The dollar's overnight retreat was rather shallow as the greenback recovered after comments from San Francisco Fed Williams. He noted that the labor market has clearly "improved since September", and that the Fed could reduce the pace of the open ended asset purchase "as early as this summer". He also noted that if "all goes as hoped", the Fed would even end the program "some time late this year". Alhough he emphasized that it still needs to "take further gain" to meet the "substantial improvement" test for ending the program. He projects U.S. growth to be at around 2.5% in 2013, and 3.25% in 2014. And Unemployment is expected to drop back to 7% by end of 2014, and then ease further to 6.5% in late 2015. He expected inflation to climb slowly, and to stay below the Fed's target of 2% over the next few years.
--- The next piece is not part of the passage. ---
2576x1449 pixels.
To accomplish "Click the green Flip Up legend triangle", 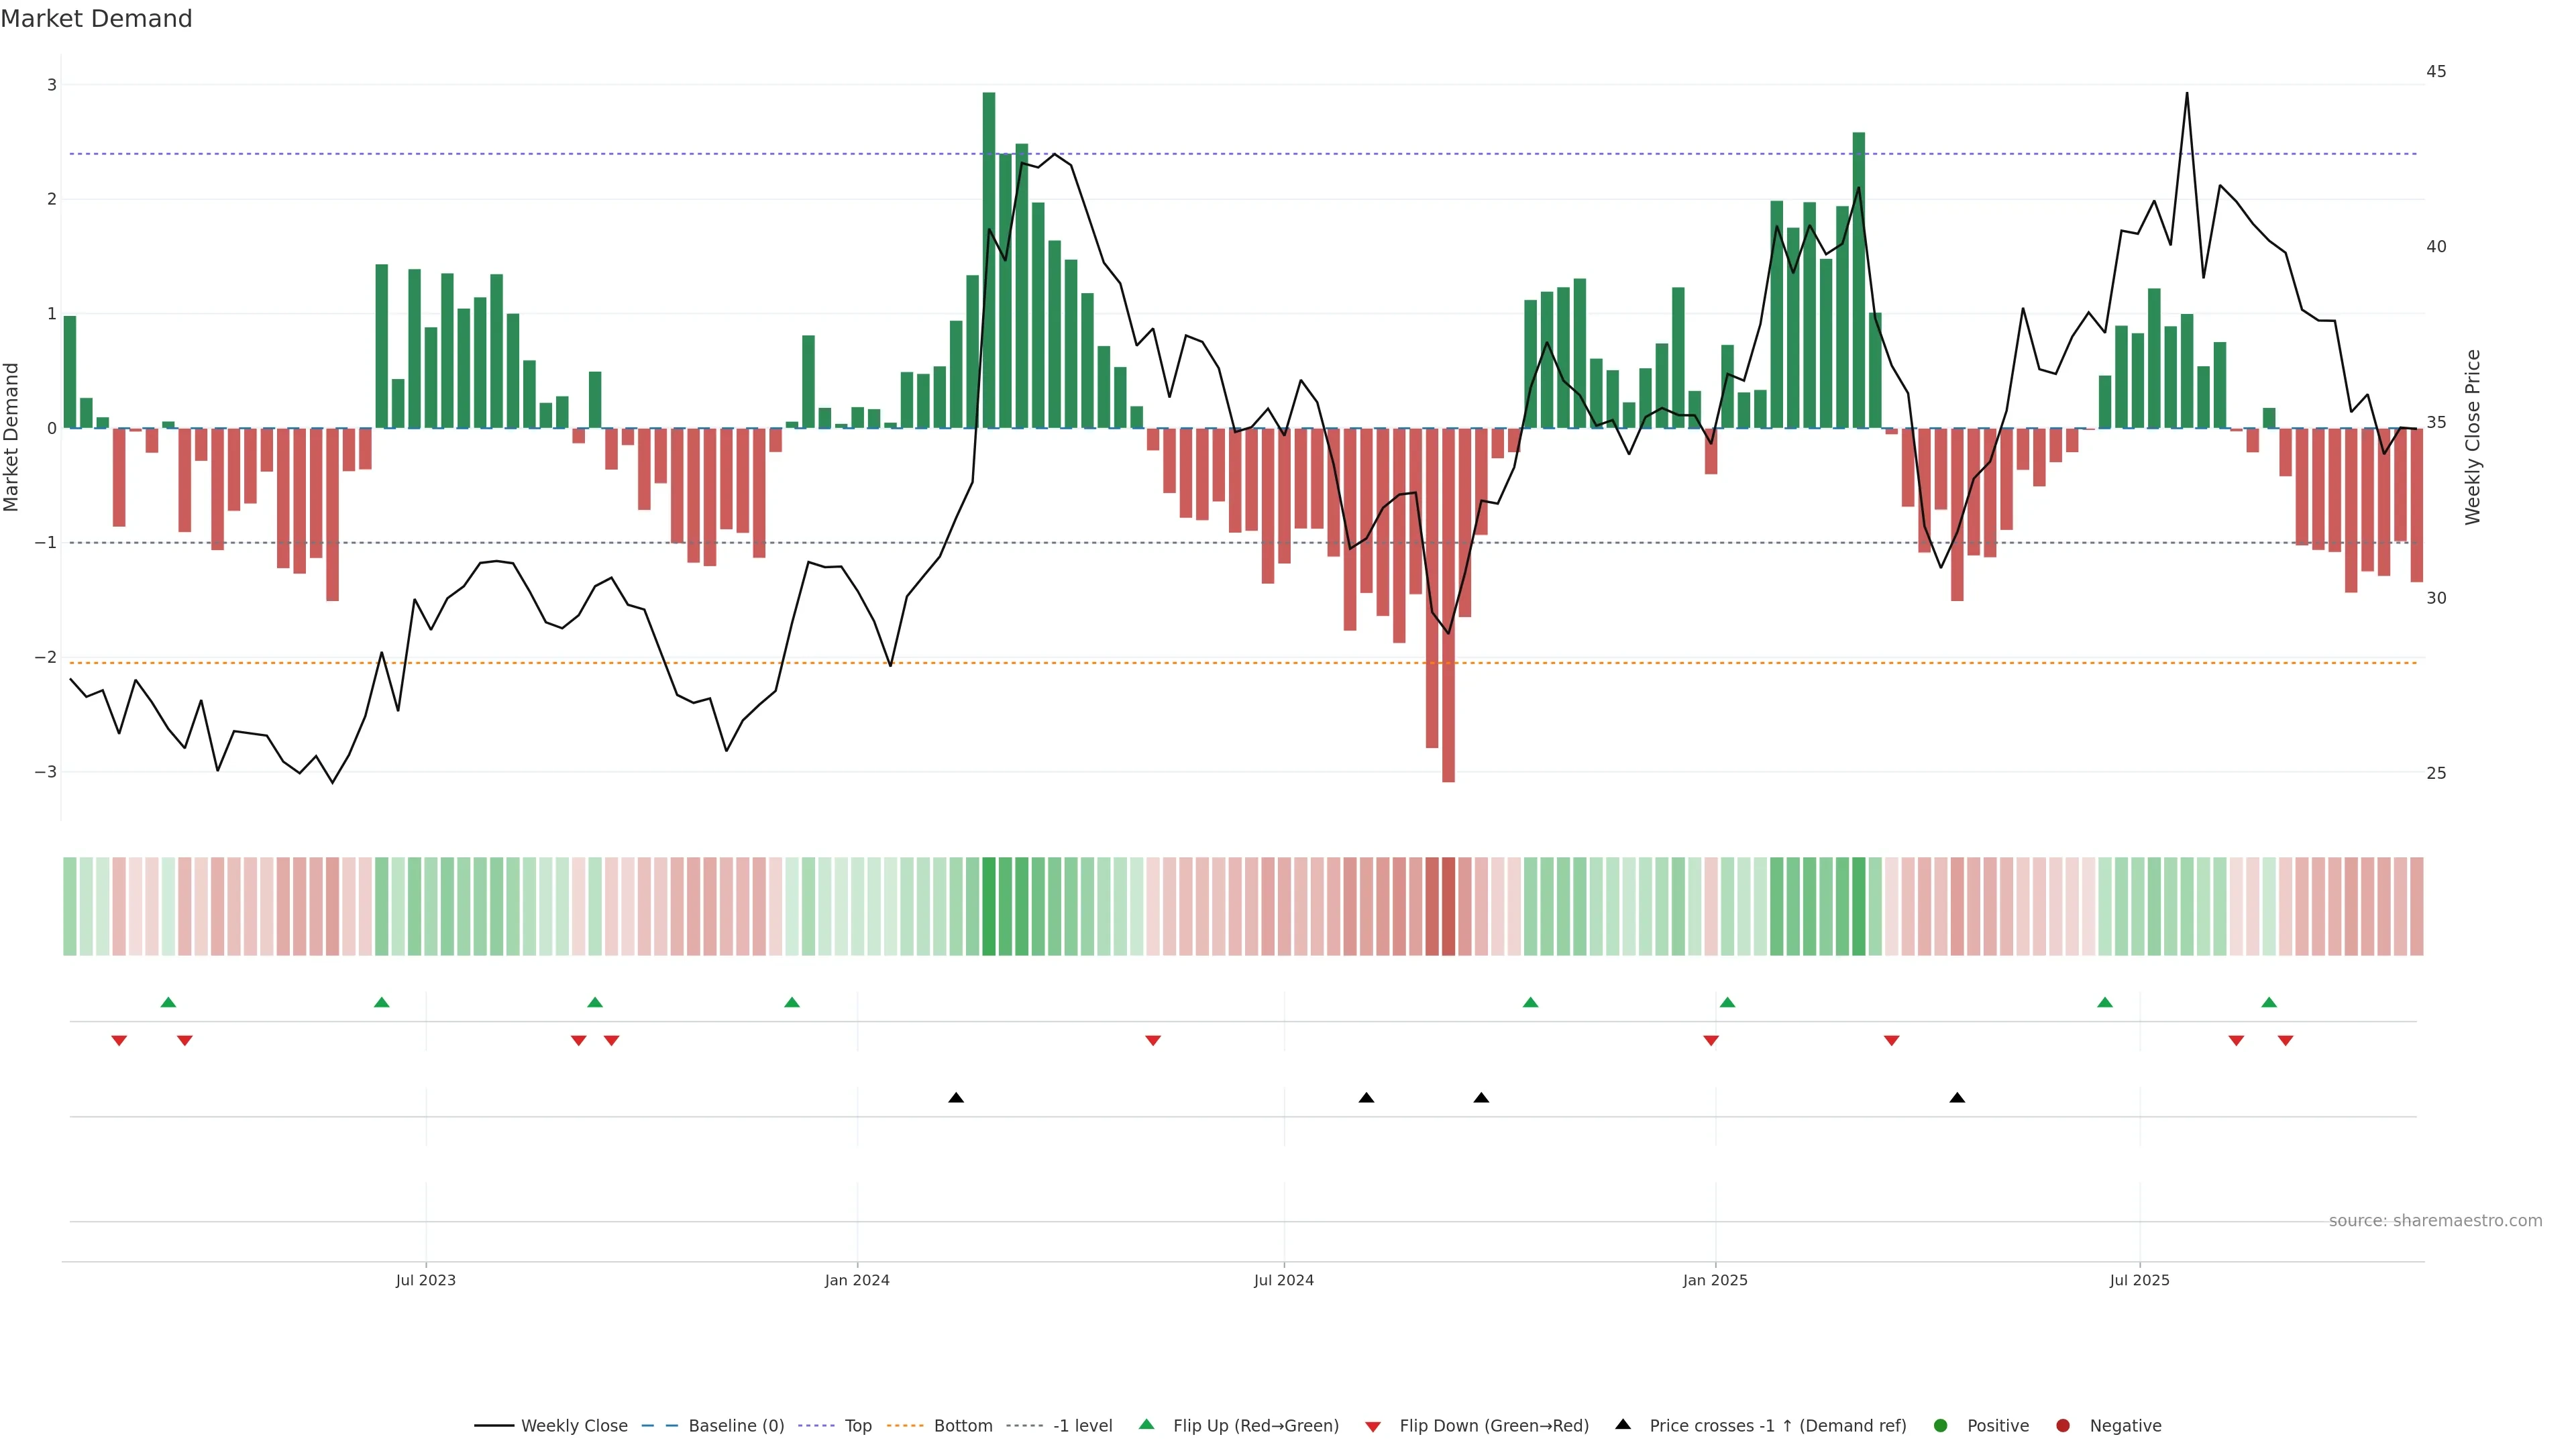I will coord(1147,1425).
Technically, the dollar index recovered from yesterday's low of 83.45, and is back at 83.85 at the time of writing. The dollar is staying in range against other major currencies except the Aussie, which remains the weakest currency this week. U.S. equities retreated mildly overnight with the DOW and S&P 500 closing down mildly. Note that treasury yields pulled back sharply with a 10 year yield down to 1.865% compared to this week's high of 1.975%. The 30 year yield dropped to 3.086%, down from this week's high of 3.199%. The retreat in yields could possibly limit the dollar's rally attempt.
The euro is stuck in range against the dollar, and is staying soft against the sterling after this week's GDP disappointment. Even Germany's GDP grew a mere 0.1% qoq back in Q1. German Chancellor Merkel urged leaders to "coordinate our national economic policies, including investments and labor costs" to survive the current downturn. She emphasized the need to coordinate "not just on fiscal policy but on economic policy as well". French president Hollande also called for an integrated economic government for the bloc, including harmonized fiscal and welfare policies as well as economic and political decisions.
On the data front, New Zealand PPI inputs rose 0.8% qoq in Q1 while PPI outputs rose 0.8% qoq, both above expectations. Japan machine orders rose 14.2% mom in March. Canadian economic data will be on focus with CPI being featured. The U.S. will release U of Michigan sentiment and leading indicators.